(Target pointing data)
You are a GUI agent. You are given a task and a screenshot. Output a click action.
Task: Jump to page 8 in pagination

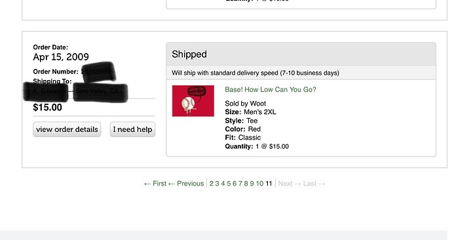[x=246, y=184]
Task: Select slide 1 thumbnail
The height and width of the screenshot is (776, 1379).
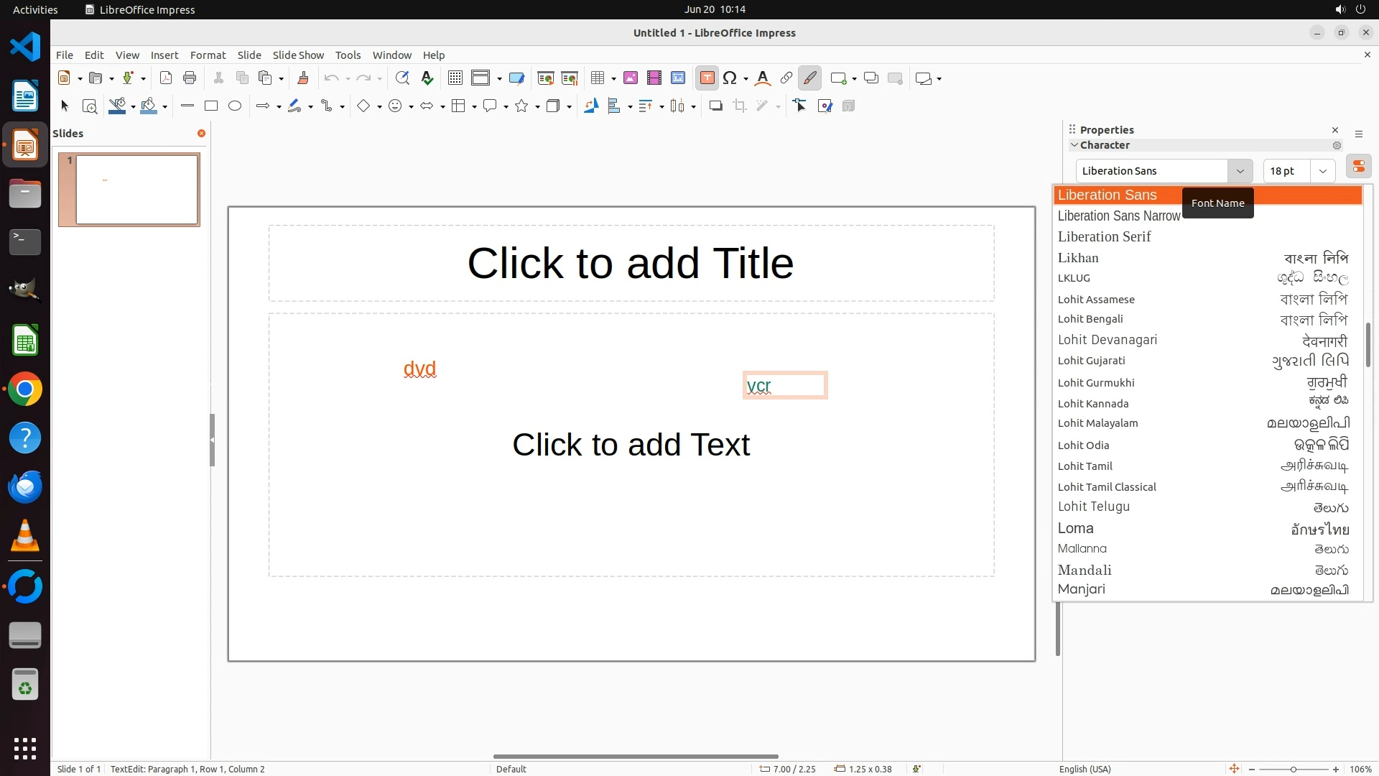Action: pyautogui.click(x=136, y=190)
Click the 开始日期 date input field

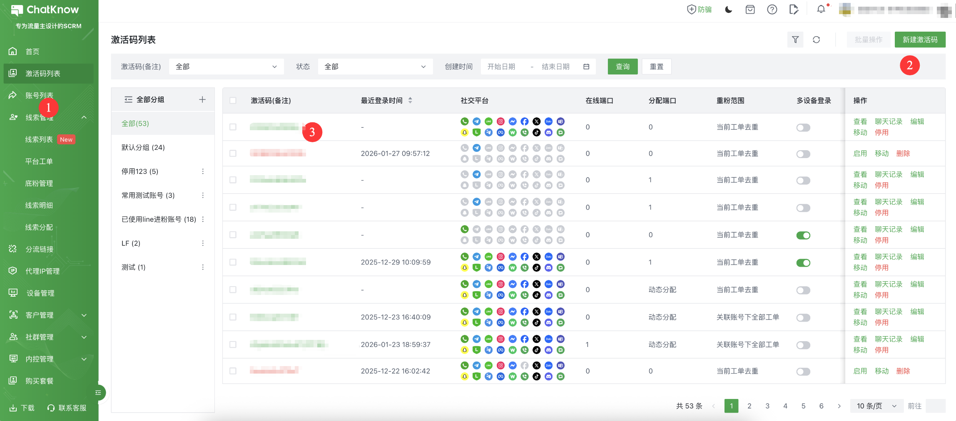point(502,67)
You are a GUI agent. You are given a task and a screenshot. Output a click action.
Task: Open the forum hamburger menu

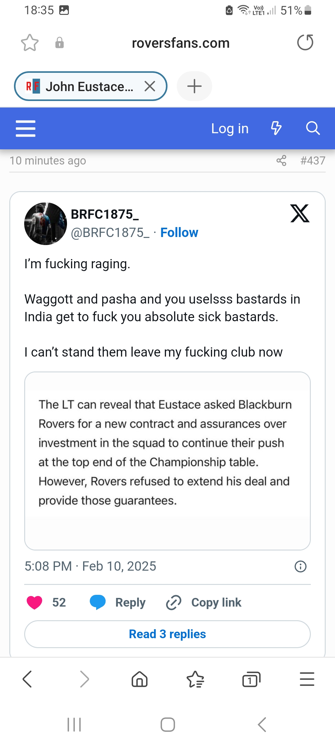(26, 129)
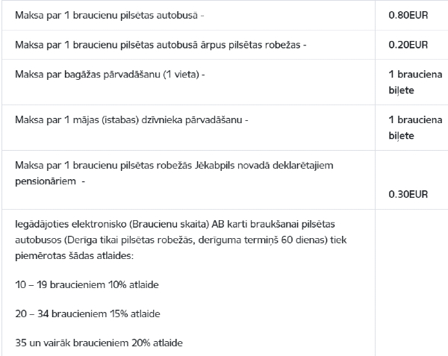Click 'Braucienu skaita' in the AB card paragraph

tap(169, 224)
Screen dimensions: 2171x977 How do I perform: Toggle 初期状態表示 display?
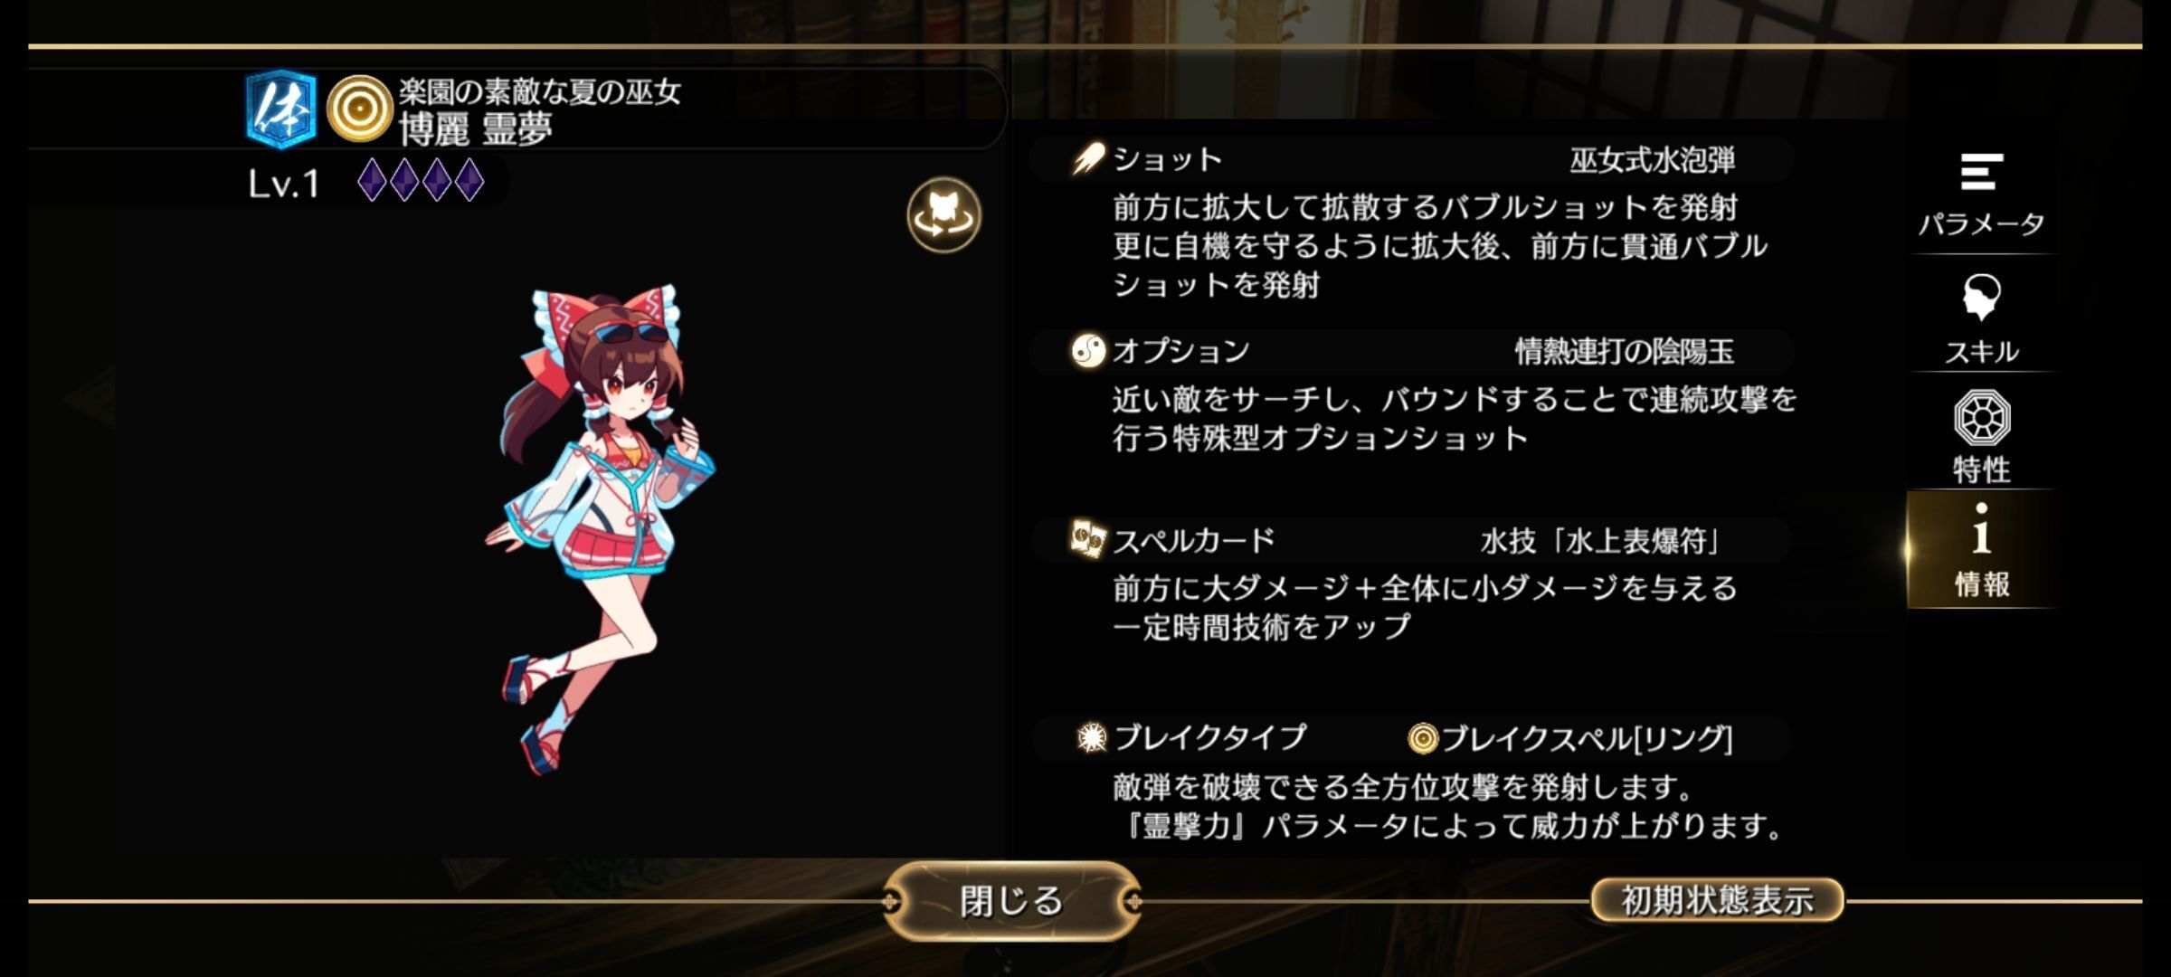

| What you will do |
Rewrite the material above, replacing "screenshot" with "screen capture" wherever it occurs and leaving everything else unchanged. Leave the pictures out of your answer.

| Problem solution |
You are a GUI agent. You are given a task and a screen capture. Output a click action.
Task: Jump to page 8 in pagination

[x=246, y=184]
Task: Select slide 1 thumbnail
The height and width of the screen capture is (776, 1379).
Action: pyautogui.click(x=136, y=190)
Click the 开始日期 date input field

point(502,67)
You are a GUI agent. You are given a task and a screen capture. Output a click action.
Task: Open the forum hamburger menu

(26, 129)
Click 'Braucienu skaita' in the AB card paragraph

tap(169, 224)
Screen dimensions: 2171x977 How do I perform: Toggle 初期状態表示 display?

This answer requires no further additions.